# Saaz Pale Ale



## Ducatiboy stu (4/7/06)

Jimmi wanted my Saaz Ale recipie

It is rather nice actually, and much different to and English or Australian Pale

Saaz Pale

A ProMash Recipe Report

Recipe Specifics
----------------

Batch Size (L): 22.50 Wort Size (L): 22.50
Total Grain (kg): 4.30
Anticipated OG: 1.045 Plato: 11.14
Anticipated EBC: 14.9
Anticipated IBU: 29.0
Brewhouse Efficiency: 75 %
Wort Boil Time: 60 Minutes


Grain/Extract/Sugar

% Amount Name Origin Potential EBC
-----------------------------------------------------------------------------
46.5 2.00 kg. JWM Export Pilsner Australia 1.037 3
41.9 1.80 kg. JWM Traditional Ale Malt Australia 1.038 7
4.7 0.20 kg. JWM Caramalt Australia 1.036 56
2.3 0.10 kg. JWM Dark Crystal Australia 1.036 220
4.7 0.20 kg. JWM Dark Munich Australia 1.039 25

Potential represented as SG per pound per gallon.


Hops

Amount Name Form Alpha IBU Boil Time
-----------------------------------------------------------------------------
50.00 g. Czech Saaz Pellet 3.30 24.1 60 min.
20.00 g. Czech Saaz Pellet 3.30 3.2 20 min.
20.00 g. Czech Saaz Pellet 3.30 1.6 5 min.


Yeast
-----


----------



## Mr Bond (5/7/06)

Ducatiboy stu said:


> Jimmi wanted my Saaz Ale recipie
> 
> 
> 
> ...



????????????????Which one??????????????


----------



## jimi (5/7/06)

Brauluver said:


> Ducatiboy stu said:
> 
> 
> > Jimmi wanted my Saaz Ale recipie
> ...




Cheers Ducatiboy stu
I love the hop and am always looking for an excuse to use it. The recipe looks the goods, looking forward giving it a burl. much appreciated :beerbang: :beer:


----------



## Ducatiboy stu (5/7/06)

Yeast
-----
[/quote]

????????????????Which one??????????????
[/quote]


C'Mon Braulover, a brewer has to have some secrets...... B) 
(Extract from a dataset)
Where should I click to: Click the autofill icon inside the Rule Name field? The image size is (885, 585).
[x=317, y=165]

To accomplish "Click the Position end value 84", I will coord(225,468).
I will give you a hint.....they have a barmy army.... :chug:


----------



## Tony (5/7/06)

I recon i know which one 

Recipe looks good mate, you sure like that 50/50 ale/pils combo dont ya.

cheers


----------



## Ducatiboy stu (5/7/06)

Tony


....Actually, you dont know this yeast. It was a yeast I got from Ross.. 

A Nice yeast

The 50/50 pils/ale combo gives it a nice light pale look...
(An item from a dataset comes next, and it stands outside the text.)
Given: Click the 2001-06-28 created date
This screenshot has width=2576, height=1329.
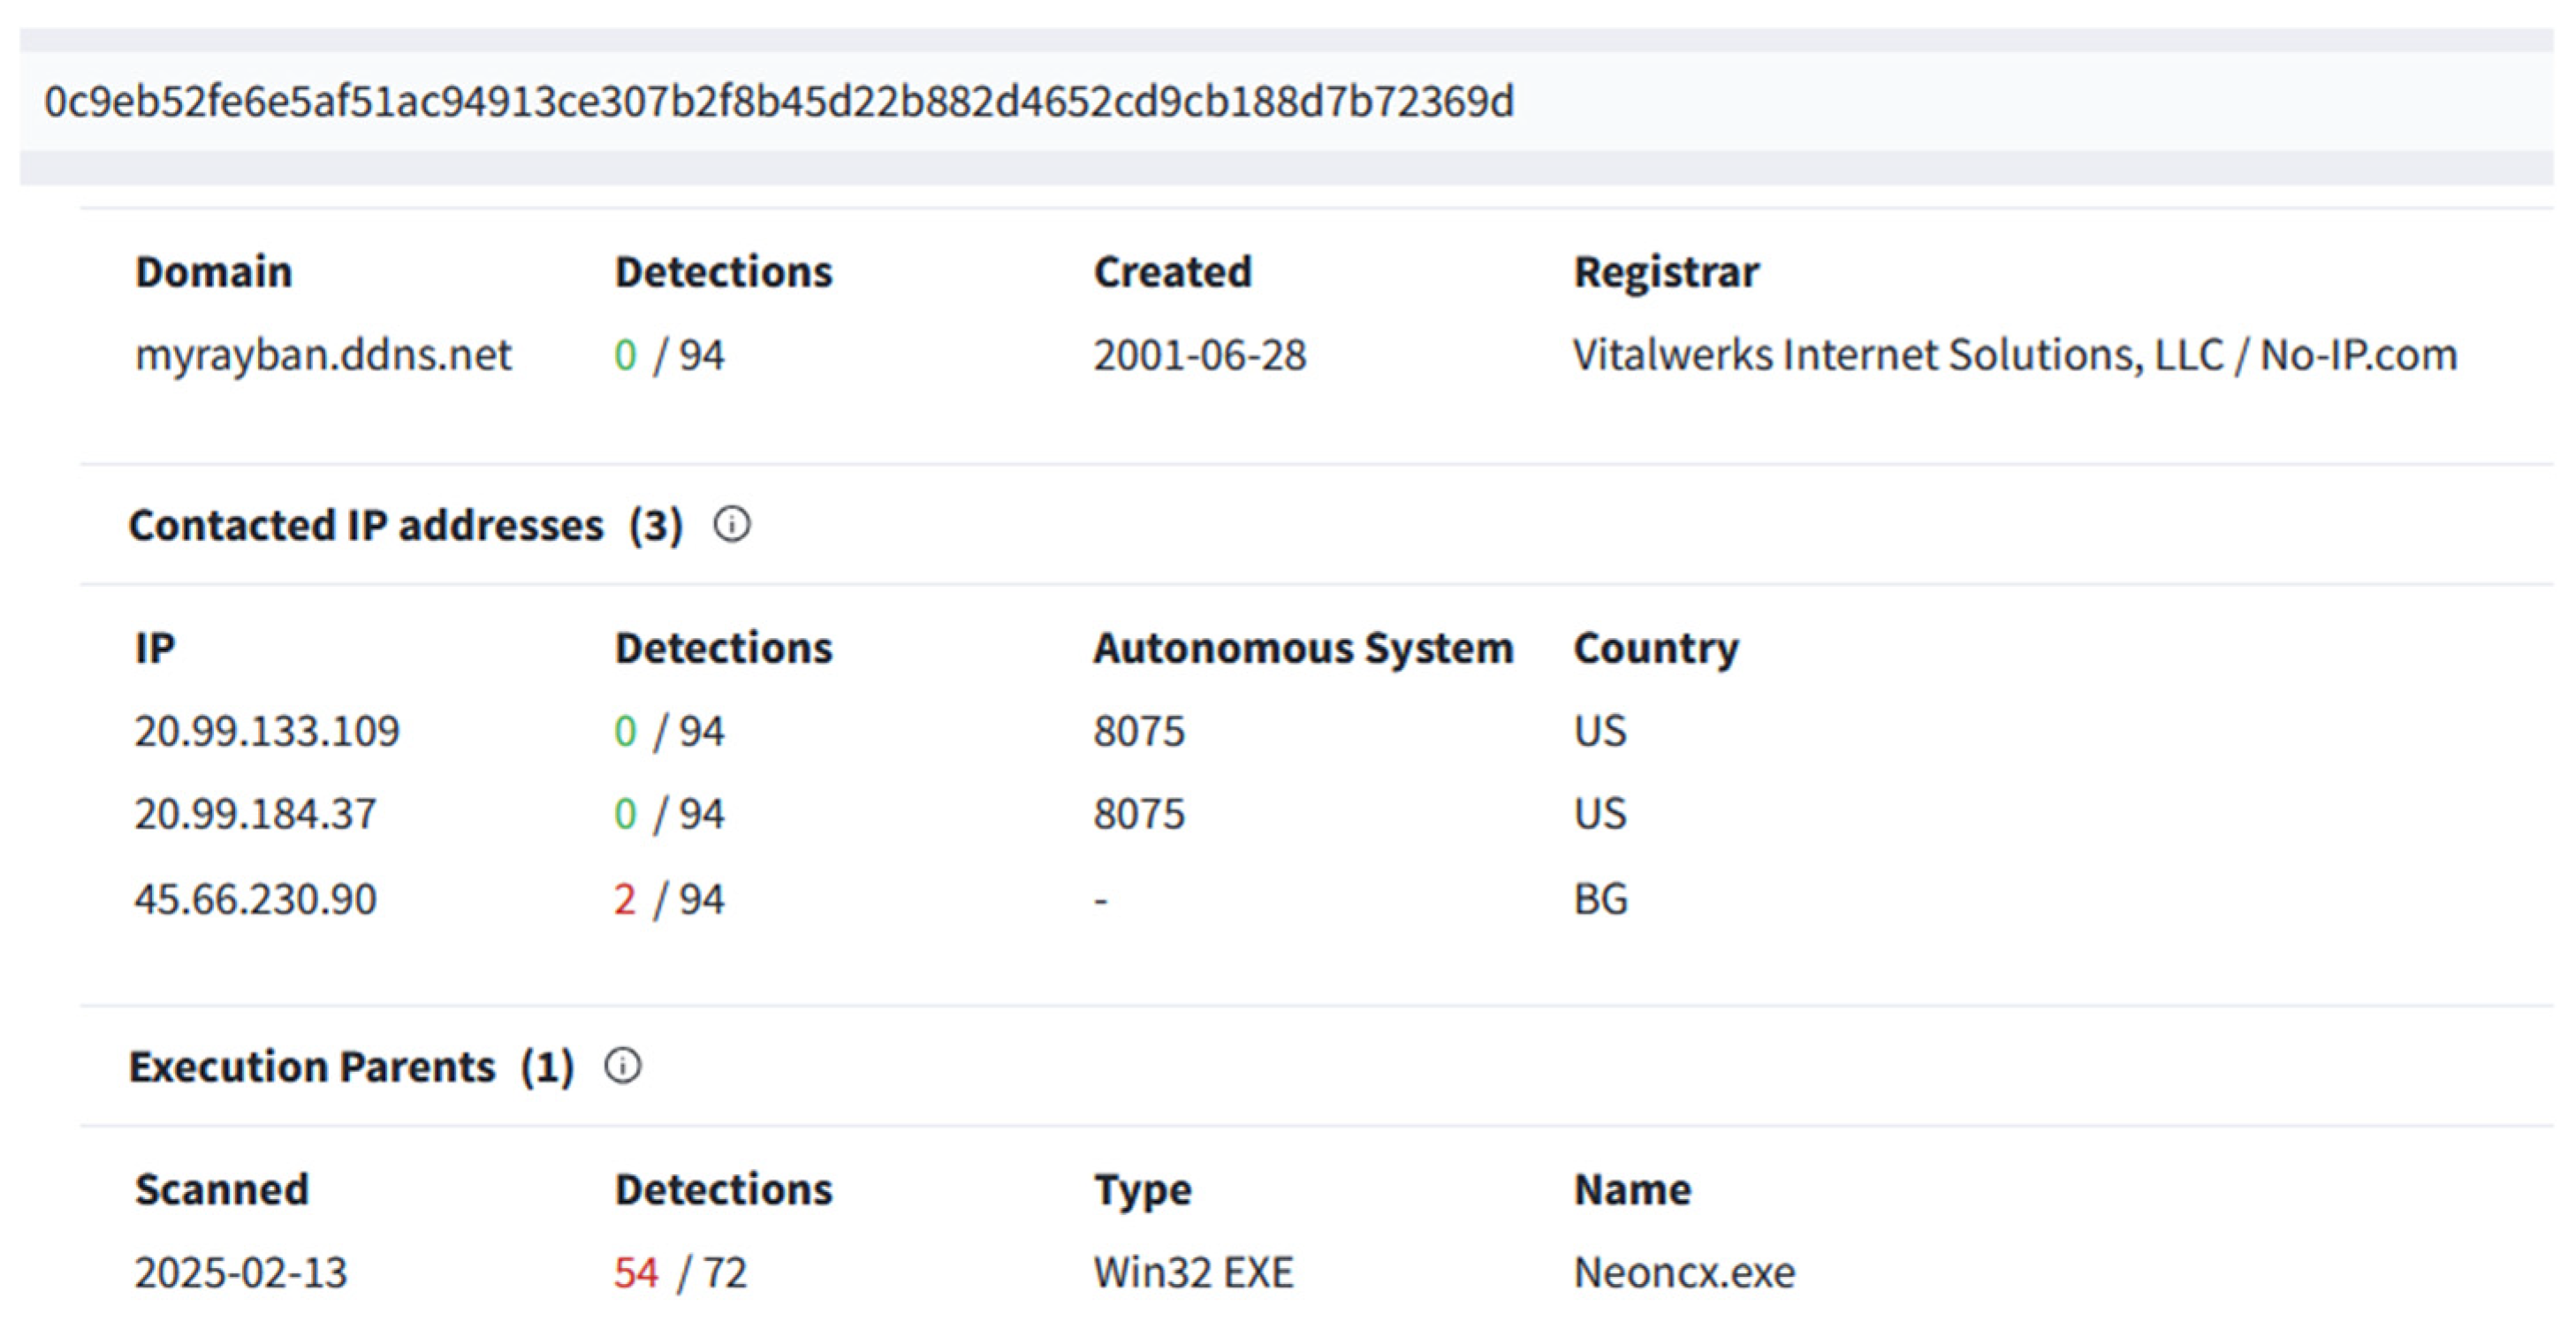Looking at the screenshot, I should tap(1199, 355).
If I had more Saaz I would have taken the first hopping to 30 IBU....

**NOTE to ROSS..... SAAZ Hops are to small in packaging....need 2KG...****


----------



## Tony (6/7/06)

Ahhhhhhh how mysterious of you 

have you ttried a 50/50 with pils and light munich.

thats nice too, better than JW ale i recon but thats me 

cheers mate.


----------